(Information shown Opens)

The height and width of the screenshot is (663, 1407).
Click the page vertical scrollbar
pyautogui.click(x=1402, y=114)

(Information shown Closes)
(Information shown Opens)

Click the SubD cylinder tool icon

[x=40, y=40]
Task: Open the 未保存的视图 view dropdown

(Information shown Closes)
(Information shown Opens)

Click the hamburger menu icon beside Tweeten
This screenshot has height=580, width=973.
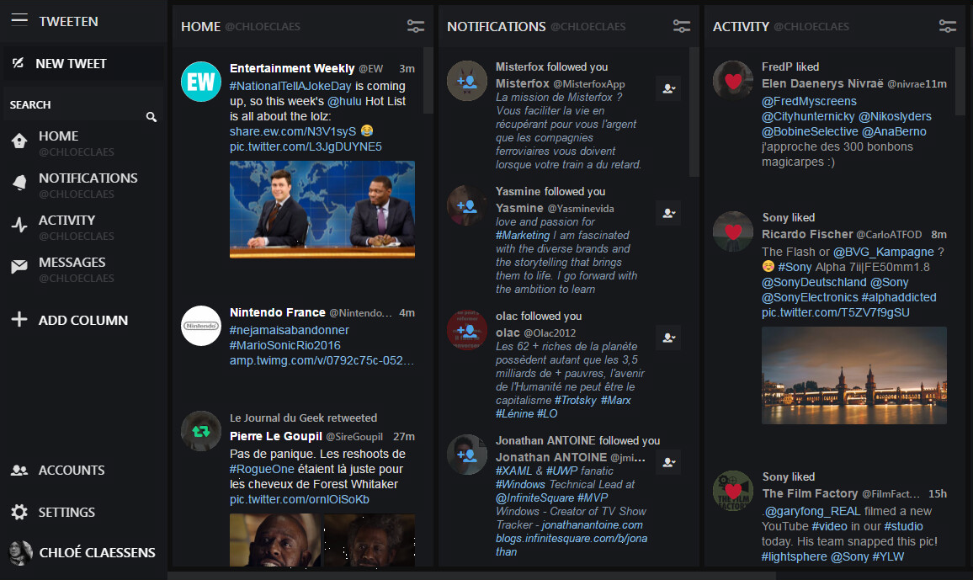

(Information shown Closes)

**Activity**
Return each line of the material in which the string "screenshot" can be found.

**Final answer**
The height and width of the screenshot is (663, 1407).
This screenshot has height=580, width=973.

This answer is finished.